= Work Order Act =

Nazi law organizing labor under the Führerprinzip

The Work Order Act (Arbeitsordnungsgesetz - officially Gesetz zur Ordnung der nationalen Arbeit) of 20 January 1934 was the basis for labour relations in Nazi Germany. It regulated the structure of the enterprises and implemented the leader principle (Führerprinzip) in the economy.

==Content==
After the trade unions not related to the Nazi Party had been prohibited after May Day 1933, the Nazi controlled government was under pressure to ease working conditions and improve industrial relations. This was first attempted by establishing the position of a Trustee of Labour, who was tasked with fixing minimum wages and overcoming class tensions in businesses and companies. With the Work Order Act, owners and managers became “factory leaders” and responsible not only for the successful operation of the businesses and companies but also for the well-being of their “followers” (i.e. employees), thus the "factory community" replicated the concept of national community within individual business entities. The law also mandated the formation of Councils of Trust in businesses and companies with more than 20 employees, which were headed by the “factory leader” while the other members were elected from a list set up by the “factory leader” and the German Labour Front overseer (Betriebsobmann).

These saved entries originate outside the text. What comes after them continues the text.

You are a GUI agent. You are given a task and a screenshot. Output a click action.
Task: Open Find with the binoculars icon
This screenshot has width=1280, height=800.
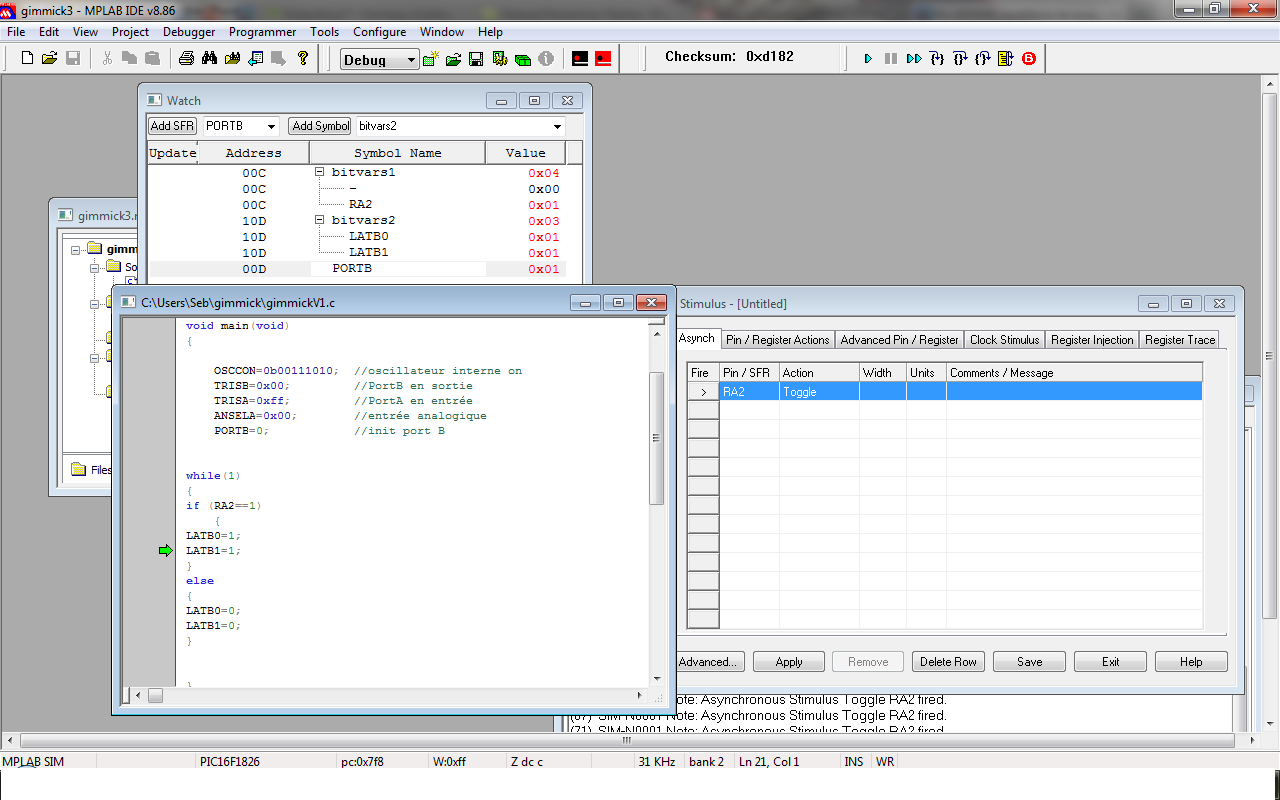pyautogui.click(x=209, y=59)
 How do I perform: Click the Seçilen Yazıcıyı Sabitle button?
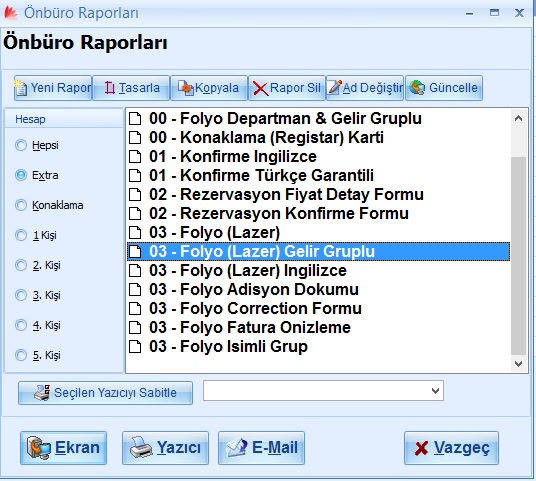(x=105, y=393)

The position of the Trustee of Labour was further expanded, as the law gave them the power to directly intervene in the affairs of individual businesses and companies. A court of honour was set up under each trustee, which was empowered to relieve factory leaders in case of serious misconduct or breaches of trust.

According to the law, the factory leaders possessed absolute authority, and employees had to submit without question. It significantly restricted the ability and chance to complain and eliminated the right of workers to participate in decision-making.

The act was signed by Adolf Hitler (Reich Chancellor), Franz Seldte (Reich Minister of Labour), Dr Kurt Schmitt (Reich Minister of Economics), Dr Franz Gürtner (Reich Minister of Justice), Johann Ludwig Graf Schwerin von Krosigk (Reich Minister of Finance), and Wilhelm Frick (Reich Minister of the Interior).

After the end of World War II the Work Order Act was repealed by Control Council Law (Kontrollratsgesetz) No. 40 of 30 November 1946.

==See also==
- German labour law

==Sources==
- Labour organization law
- Gesetz zur Ordnung der nationalen Arbeit NS-Quellen. Retrieved May 29, 2022 (in German)
- Alfred Hueck / Hans Carl Nipperdey / Rolf Dietz (1934). Gesetz zur Ordnung der nationalen Arbeit. Kommentar. Mit sämtlichen Durchführungsverordnungen, dem Gesetz zur Ordnung der Arbeit in öffentlichen Verwaltungen und Betrieben mit seinen Durchführungsverordnungen und den neuen Arbeitszeitbestimmungen. München: Beck. (in German)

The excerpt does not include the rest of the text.